> [THE PROBLEM]:
As an exercise in exact copying, transcribe the lines below from the one holding "Instruction: Open the" through the last, with both ends included and pictures left out.
** Opening MATERIAL FOR THIS TASK block **
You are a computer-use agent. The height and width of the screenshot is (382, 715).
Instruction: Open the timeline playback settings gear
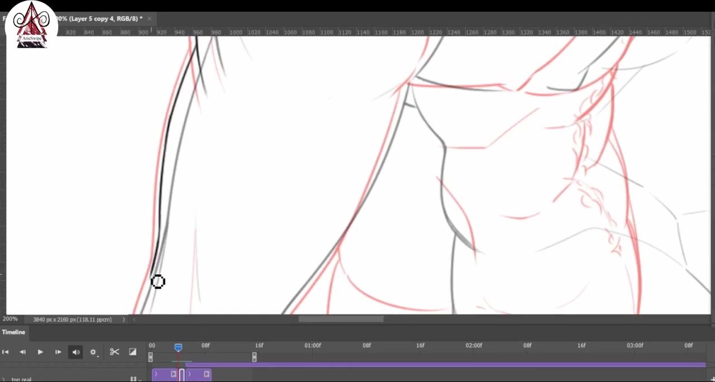[x=93, y=352]
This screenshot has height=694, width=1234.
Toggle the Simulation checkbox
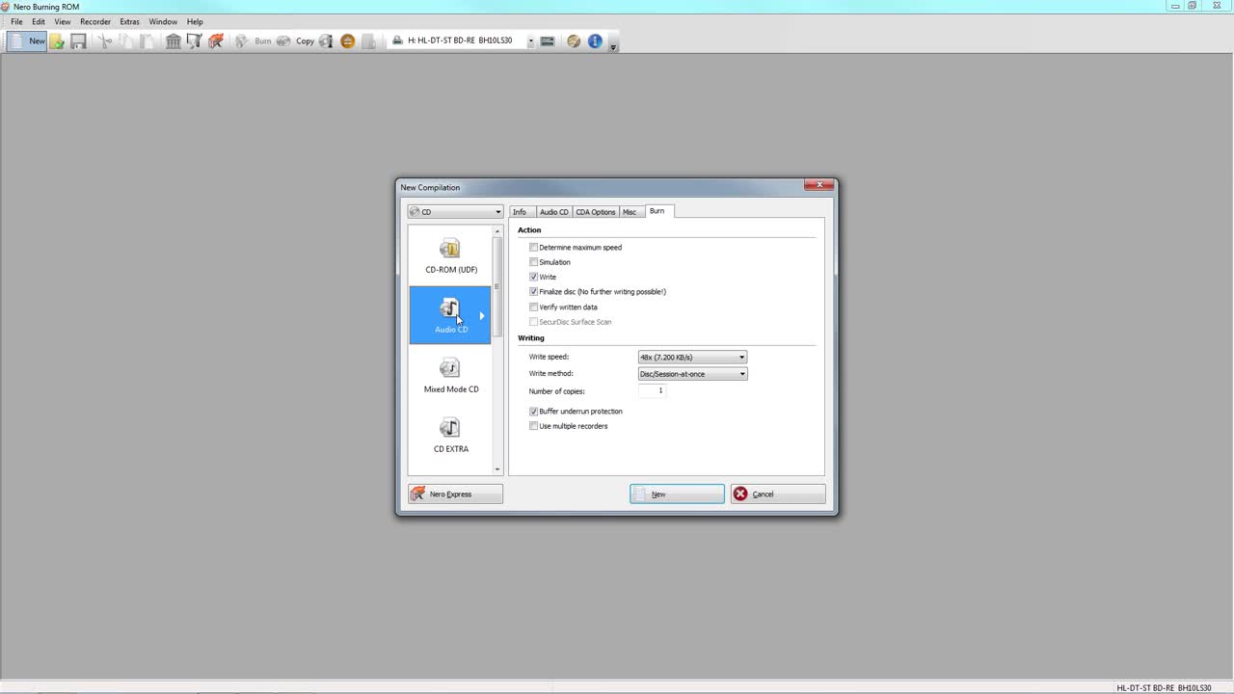[x=534, y=262]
** Closing MATERIAL FOR THIS TASK block **
> [SOLUTION TO THE PROBLEM]:
Instruction: Open the timeline playback settings gear
[x=93, y=352]
This screenshot has height=694, width=1234.
Toggle the Simulation checkbox
[x=534, y=262]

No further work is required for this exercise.